Cells were grown in 6-well plates and treated with recombinant human TRAIL (rhTRAIL), idarubicin (Sigma), doxorubicin (Pfizer AG, Switzerland), ABT-199 or with NF-κB inhibitors Bay 11-7082 and JSH-23 (Selleckchem, Switzerland) at concentrations indicated. At time points indicated cells were harvested and cell death was assessed by cleaved caspase-3, caspase-8 and PARP immunoblotting as well as flow cytometry analysis of Annexin V-FITC (BioLegend, Switzerland)/propidium iodide-stained cell.

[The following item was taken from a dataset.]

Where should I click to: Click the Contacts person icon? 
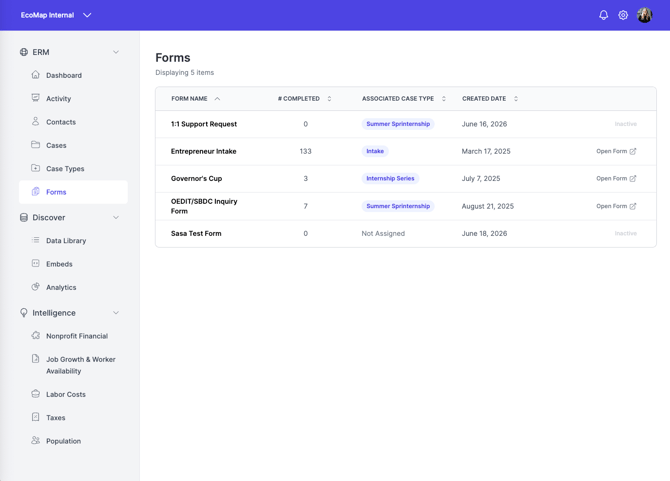pos(36,121)
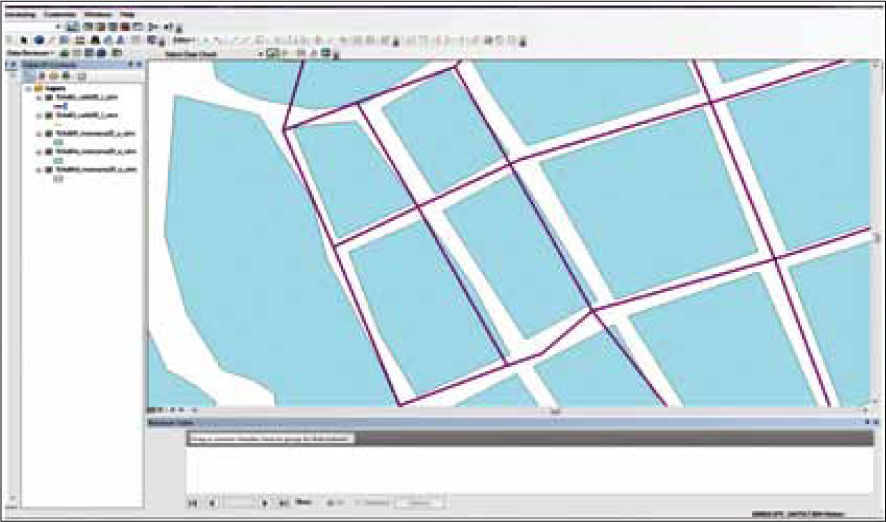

Caspase-3/-7 activity was determined by a Caspase-Glo 3/7 Assay (Promega AG) according to the manufacturer’s instructions.

Flow cytometry

Cells were incubated with anti-DR5-biotin (Adipogene AG, Switzerland) or with an IgG isotype control for 30 min at 4 °C. After incubation, cells were washed and incubated with streptavidin-PE (BioLegend) for 30 min at 4 °C. Data acquisition and analysis was carried out on a FACS LSR-II (BD Biosciences, Switzerland) using the FlowJo software (Ashland, OR, USA).

Statistical analysis

Nonparametric Mann–Whitney U-test were applied to compare the difference between the two groups using the program Prism Version 5 Software (GraphPad Software, Inc., Jolla, CA, USA). P-values <0.05 were considered to be statistically significant.